Plany obrony Polski na linii Wisły to polityczno-strategiczna dyrektywa obronna, która została napisana na podstawie przyjętej strategii bezpieczeństwa narodowego - wyjaśnił gen. Polko.

W jego ocenie u podstaw tamtej doktryny obronnej leżało likwidowanie jednostek wojskowych i redukcja stanu osobowego Wojska Polskiego.

"W tamtym czasie rozbrajano polską armię. To, że zwijano jednostki, a potencjał bojowy był zbyt mały, wymuszało podjęcie działań takich, jak obrona manewrowa – jeśli nie jesteśmy w stanie się przeciwstawić potężnym siłom i przewadze Rosji, to będziemy organizować kolejne rubieże, prowadzić działania opóźniające i wytracać potencjał wroga aż dojdziemy do linii Wisły" - powiedział dowódca.

Od strony praktycznej oznaczało to wpuszczenie Rosjan na terytorium Polski, a na wschodzie kraju pozostawienie jedynie niewielkich oddziałów, które uderzałyby w logistykę wroga i opóźniały jego ruchy.

"Celem miało być opóźnienie dojścia Rosjan do linii Wisły. Kompletnie nie brano pod uwagę tego, że oznaczałoby to skazanie na śmierć zamieszkujących te obszary cywilów i całkowite zniszczenie znajdującej się tam infrastruktury" - powiedział gen. Polko.

"To taki sowiecki sposób myślenia, w którym człowiek się właściwie nie liczy. Zapomniano, że armia służy do obrony własnej ludności, a nie do prowadzenia oderwanych od rzeczywistości gierek" - dodał.

Gen. Polko podkreślił, że tamtym czasie od NATO nie docierało, że Rosja stanowi zagrożenie.

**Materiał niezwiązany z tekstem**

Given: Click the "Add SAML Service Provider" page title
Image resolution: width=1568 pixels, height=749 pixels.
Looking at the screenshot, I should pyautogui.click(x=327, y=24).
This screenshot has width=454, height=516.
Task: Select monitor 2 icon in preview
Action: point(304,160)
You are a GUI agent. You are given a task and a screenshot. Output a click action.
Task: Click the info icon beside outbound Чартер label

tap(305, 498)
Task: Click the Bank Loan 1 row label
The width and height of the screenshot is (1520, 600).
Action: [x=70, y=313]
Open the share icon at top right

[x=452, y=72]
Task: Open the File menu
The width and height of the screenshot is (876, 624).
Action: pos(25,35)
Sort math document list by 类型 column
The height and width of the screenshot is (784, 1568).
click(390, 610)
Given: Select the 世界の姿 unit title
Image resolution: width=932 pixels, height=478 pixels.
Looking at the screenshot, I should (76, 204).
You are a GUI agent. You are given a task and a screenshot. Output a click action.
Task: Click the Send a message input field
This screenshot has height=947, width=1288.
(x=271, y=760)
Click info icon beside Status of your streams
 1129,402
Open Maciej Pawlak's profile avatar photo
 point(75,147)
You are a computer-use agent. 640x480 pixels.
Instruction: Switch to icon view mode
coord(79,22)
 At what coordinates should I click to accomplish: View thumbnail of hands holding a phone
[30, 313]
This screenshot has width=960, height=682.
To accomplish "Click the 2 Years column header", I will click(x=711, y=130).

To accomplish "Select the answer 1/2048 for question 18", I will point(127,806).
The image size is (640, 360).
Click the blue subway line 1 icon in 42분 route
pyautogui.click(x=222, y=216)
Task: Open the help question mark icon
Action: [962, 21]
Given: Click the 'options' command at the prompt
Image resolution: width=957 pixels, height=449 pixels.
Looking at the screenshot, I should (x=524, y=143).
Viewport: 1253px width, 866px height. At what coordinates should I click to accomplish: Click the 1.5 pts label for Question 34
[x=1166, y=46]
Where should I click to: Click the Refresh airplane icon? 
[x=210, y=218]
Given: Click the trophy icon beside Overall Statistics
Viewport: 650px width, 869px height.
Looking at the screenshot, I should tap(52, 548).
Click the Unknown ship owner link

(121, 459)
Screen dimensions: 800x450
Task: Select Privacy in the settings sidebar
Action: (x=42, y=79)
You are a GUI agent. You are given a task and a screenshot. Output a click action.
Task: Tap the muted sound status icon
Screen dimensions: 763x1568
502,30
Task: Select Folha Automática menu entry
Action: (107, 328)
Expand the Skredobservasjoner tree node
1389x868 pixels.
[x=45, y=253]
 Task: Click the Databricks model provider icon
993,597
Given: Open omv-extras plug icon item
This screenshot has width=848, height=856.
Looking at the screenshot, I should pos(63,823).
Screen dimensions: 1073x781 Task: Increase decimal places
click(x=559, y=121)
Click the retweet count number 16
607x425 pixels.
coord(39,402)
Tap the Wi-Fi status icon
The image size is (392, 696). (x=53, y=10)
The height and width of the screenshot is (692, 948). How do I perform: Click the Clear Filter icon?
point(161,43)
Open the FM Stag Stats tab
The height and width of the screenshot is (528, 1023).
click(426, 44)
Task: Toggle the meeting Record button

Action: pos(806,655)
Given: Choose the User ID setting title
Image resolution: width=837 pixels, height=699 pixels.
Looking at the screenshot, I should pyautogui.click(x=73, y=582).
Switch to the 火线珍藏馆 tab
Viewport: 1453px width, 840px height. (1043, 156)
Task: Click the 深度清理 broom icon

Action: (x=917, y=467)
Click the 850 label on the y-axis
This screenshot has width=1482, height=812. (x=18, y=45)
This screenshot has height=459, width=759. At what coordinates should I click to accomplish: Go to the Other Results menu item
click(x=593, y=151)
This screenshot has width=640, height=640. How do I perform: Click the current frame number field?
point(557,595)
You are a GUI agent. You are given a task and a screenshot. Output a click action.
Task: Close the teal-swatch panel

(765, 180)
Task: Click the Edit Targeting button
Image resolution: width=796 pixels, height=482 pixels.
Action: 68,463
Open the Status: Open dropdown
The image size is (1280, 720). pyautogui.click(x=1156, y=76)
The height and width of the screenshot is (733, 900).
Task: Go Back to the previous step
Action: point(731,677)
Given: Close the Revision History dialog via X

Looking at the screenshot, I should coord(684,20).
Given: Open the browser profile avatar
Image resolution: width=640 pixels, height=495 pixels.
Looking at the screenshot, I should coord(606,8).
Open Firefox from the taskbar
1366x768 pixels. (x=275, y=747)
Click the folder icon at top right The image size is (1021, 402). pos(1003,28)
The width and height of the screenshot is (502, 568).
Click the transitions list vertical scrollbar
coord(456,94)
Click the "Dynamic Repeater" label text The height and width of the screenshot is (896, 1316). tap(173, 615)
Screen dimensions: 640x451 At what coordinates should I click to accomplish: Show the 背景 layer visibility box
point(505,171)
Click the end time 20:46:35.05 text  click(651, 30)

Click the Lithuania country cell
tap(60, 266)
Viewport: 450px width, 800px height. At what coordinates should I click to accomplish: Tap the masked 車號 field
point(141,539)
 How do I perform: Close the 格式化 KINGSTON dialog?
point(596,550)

Według ówczesnej doktryny obronnej, na pomoc sojuszniczą Polska miałaby czekać na dwa lub trzy miesiące.

"Nadzwyczaj niepokojące jest to, że mając tę świadomość, zamiast rozwijać polską armię, to my ją zmniejszaliśmy. Krótko mówiąc, zbudowaliśmy większy potencjał ekspedycyjny, niż ten służący do obrony własnego terytorium" - ocenił obowiązującą za PO-PSL doktrynę obronną.

Dowódca podkreślił, że za PiS znacząco zwiększył się stan osobowy polskiej armii i jej arsenał.

"To zmiana o sto osiemdziesiąt stopni. Obecny rząd rzeczywiście buduje duże zdolności bojowe. Największa armia lądowa w Europie z nowoczesnym uzbrojeniem, to budowanie bezpieczeństwa dla Polaków, szczególnie dla mieszkańców wschodniej Polski. Głośno mówimy, że nie pozwolimy, by agresor wtargnął na nasze terytorium i nie będziemy poddawać – a do tego by się to sprowadzało – kolejnych obszarów pod rosyjską okupację, zostawiając cywilów bez wsparcia militarnego" - podkreślił.